Description of the task =>
Transcribe exactly the line that contains "Switch to the External target tab" and each line that comes after it in the material, the last line included, and nothing more.

[Start of section]

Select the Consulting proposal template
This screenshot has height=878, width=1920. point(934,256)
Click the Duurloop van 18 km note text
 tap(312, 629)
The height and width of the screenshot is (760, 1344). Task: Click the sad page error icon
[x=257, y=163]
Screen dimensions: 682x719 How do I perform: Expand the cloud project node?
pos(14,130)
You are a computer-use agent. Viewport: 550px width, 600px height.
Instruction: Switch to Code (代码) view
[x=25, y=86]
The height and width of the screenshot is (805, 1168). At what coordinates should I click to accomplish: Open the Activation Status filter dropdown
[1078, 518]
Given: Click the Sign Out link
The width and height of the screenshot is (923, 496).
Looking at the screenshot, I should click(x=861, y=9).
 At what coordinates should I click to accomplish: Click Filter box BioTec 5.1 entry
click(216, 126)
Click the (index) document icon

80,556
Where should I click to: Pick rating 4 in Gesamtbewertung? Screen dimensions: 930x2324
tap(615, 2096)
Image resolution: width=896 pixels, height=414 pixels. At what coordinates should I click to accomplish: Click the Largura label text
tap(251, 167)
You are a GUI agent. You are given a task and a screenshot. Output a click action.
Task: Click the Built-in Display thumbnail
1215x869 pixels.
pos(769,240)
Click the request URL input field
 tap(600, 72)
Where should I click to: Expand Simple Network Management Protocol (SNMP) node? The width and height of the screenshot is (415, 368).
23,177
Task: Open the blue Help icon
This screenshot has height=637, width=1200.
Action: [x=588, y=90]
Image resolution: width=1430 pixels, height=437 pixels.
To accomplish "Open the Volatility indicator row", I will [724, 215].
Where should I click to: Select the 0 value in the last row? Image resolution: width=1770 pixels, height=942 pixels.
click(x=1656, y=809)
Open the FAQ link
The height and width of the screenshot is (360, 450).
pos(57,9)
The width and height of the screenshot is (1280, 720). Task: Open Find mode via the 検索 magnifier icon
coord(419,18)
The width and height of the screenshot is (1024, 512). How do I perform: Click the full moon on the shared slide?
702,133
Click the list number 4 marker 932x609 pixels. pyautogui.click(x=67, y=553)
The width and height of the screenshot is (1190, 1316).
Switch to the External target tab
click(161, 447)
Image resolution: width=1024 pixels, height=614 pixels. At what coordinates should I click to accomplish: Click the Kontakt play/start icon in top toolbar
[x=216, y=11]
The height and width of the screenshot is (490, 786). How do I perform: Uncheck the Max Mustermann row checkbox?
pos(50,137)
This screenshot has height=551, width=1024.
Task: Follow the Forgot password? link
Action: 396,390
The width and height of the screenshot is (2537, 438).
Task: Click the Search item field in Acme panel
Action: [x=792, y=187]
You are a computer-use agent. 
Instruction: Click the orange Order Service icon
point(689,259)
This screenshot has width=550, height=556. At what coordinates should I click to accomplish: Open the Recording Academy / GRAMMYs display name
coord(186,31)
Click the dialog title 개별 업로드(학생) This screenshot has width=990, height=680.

[End of section]

Task output =>
Switch to the External target tab
click(161, 447)
Image resolution: width=1024 pixels, height=614 pixels. At what coordinates should I click to accomplish: Click the Kontakt play/start icon in top toolbar
[x=216, y=11]
The height and width of the screenshot is (490, 786). How do I perform: Uncheck the Max Mustermann row checkbox?
pos(50,137)
This screenshot has height=551, width=1024.
Task: Follow the Forgot password? link
Action: 396,390
The width and height of the screenshot is (2537, 438).
Task: Click the Search item field in Acme panel
Action: [x=792, y=187]
You are a computer-use agent. 
Instruction: Click the orange Order Service icon
point(689,259)
This screenshot has width=550, height=556. At what coordinates should I click to accomplish: Open the Recording Academy / GRAMMYs display name
coord(186,31)
Click the dialog title 개별 업로드(학생) This screenshot has width=990, height=680.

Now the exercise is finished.